Document section –
Posted on April 22, 2018

Researchers at Weill Cornell Medicine - Qatar (WCM-Q) have used comprehensive molecular measurement techniques to better understand how our cells respond to disease.

Dr. Karsten Suhre, professor of physiology and biophysics and director of the college’s Bioinformatics Core, lead a team of researchers from institutions across the globe who studied how individual differences in lifestyles and health leave an imprint on a person’s epigenome – a series of chemical modifications to a person’s genome that have the ability to switch genes ‘on’ or ‘off’.

They researched how disorders like diabetes, cancer and cardiovascular disease, in conjunction with exposure to environmental factors like smoking and lack of exercise, affect the biochemical make-up of small molecules and proteins as they circulate within the human body. Dr. Suhre says: “Complex disorders, including extreme obesity, cardiovascular disease and diabetes, as well as lifestyle choices, such as exposure to cigarette smoke or unhealthy food choices, force our body to respond by eliminating toxic molecules from the body.

“This response leaves so-called epigenetic marks on the genome which tell the cells which genes they need to activate. Epigenetic marks are like little flags – their presence or absence at specific locations on the genome can tell how well a cell is faring in its response to a health challenge. For instance, some of them can serve as early indicators for the onset of diabetes.”

Dataset extract –

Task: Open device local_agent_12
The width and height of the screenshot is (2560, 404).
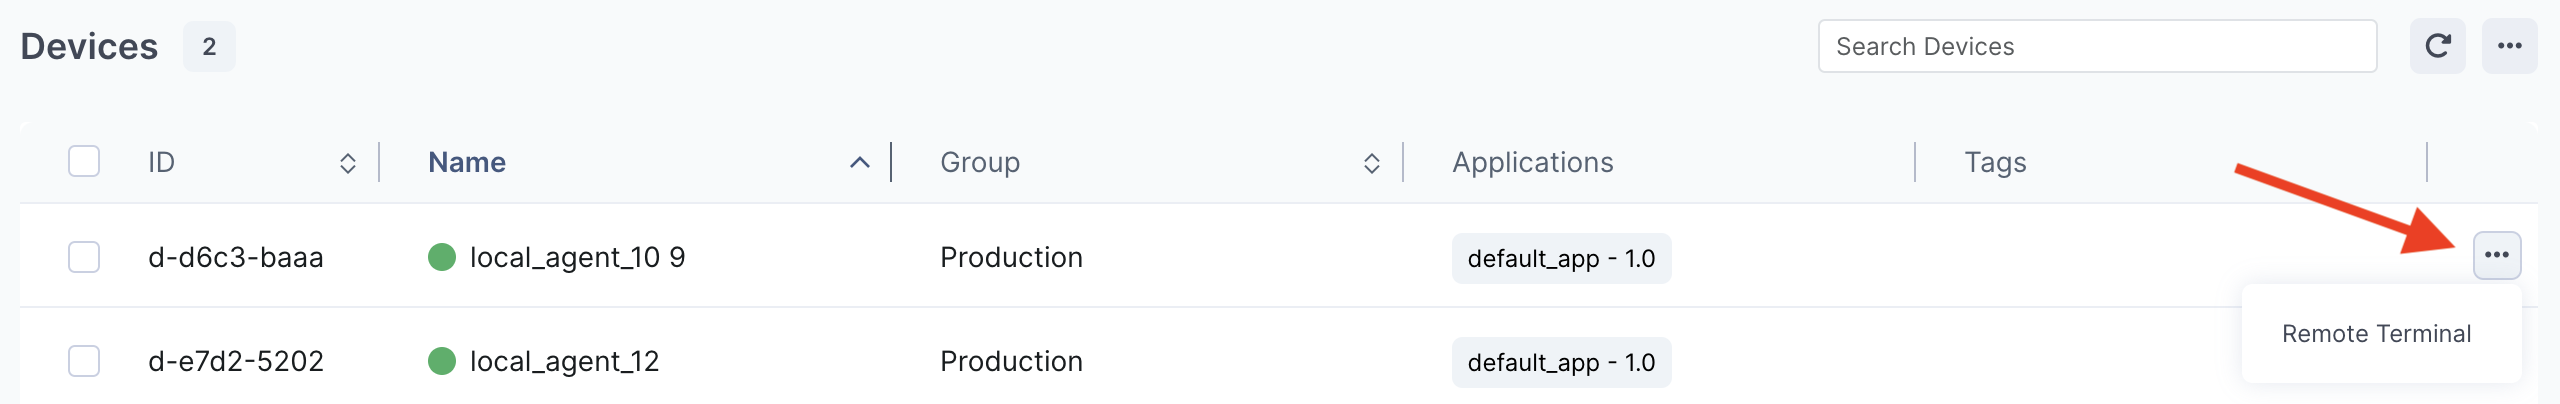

What you should do –
Answer these questions from the epigenetics article:
(a) On what date was the article posted?
(b) Which core does Dr. Karsten Suhre direct at the college?
(c) According to Dr. Suhre, what can some epigenetic marks serve as early indicators for?
The data can be set aside; nothing in it is needed.

Answer to this problem –
(a) April 22, 2018
(b) The Bioinformatics Core
(c) The onset of diabetes